Audio MultiChallenge measures intelligence and instruction following in audio. TML-Interaction-Small scores 43.4%, above GPT-Realtime-1.5 (34.7%) and Gemini-3.1-flash-live-preview (26.8%), but below GPT-Realtime-2.0 at xhigh (48.5%). This is the benchmark where the intelligence-interactivity tradeoff is visible.

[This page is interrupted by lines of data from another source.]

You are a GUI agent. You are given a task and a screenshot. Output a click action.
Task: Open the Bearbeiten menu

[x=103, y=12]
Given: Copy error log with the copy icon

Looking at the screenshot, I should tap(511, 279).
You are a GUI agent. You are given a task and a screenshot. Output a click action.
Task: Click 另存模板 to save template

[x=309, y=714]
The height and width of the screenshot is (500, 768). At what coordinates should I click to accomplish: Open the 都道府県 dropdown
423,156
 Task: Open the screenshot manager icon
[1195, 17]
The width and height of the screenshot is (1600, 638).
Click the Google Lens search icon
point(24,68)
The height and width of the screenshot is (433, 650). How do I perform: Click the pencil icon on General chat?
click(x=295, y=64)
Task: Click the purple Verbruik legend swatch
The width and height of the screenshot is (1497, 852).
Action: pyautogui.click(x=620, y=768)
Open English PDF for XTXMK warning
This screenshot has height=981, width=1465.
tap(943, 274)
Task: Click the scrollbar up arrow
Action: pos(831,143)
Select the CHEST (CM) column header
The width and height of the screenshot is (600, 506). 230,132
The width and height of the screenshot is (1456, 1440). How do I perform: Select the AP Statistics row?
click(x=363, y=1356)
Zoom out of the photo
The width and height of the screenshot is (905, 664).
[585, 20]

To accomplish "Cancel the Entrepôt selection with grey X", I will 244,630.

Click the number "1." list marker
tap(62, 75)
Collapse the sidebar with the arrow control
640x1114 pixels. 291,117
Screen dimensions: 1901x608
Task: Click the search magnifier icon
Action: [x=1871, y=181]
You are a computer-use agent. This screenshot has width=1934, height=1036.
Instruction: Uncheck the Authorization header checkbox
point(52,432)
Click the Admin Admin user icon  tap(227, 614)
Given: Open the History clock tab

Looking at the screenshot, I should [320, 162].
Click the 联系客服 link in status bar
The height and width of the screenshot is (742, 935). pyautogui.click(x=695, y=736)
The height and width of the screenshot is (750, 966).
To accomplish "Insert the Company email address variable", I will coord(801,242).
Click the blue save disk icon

The gap between TML-Interaction-Small and GPT-Realtime-2.0 at xhigh is 5.1 percentage points. That is a significant, but not a huge gap, and it comes with a significant latency cost on the GPT-Realtime-2.0 side (1.63 seconds versus 0.40 seconds). Whether that tradeoff is worth it depends on the application.

Response quality and tool-use

FD-bench v3 measures response quality and tool-call accuracy in audio-plus-tools scenarios. TML-Interaction-Small scores 82.8% response quality and 68.0% pass@1 with background agent enabled, compared to 80.0% / 52.0% for GPT-Realtime-2.0 at minimal settings and 81.0% / 58.0% at xhigh.

The pass@1 gap (68.0% versus 58.0%) is the most meaningful number here, as it measures whether the model actually completes tool-dependent tasks correctly. It looks like the dual architecture that separates tool calls from user interactions pays off.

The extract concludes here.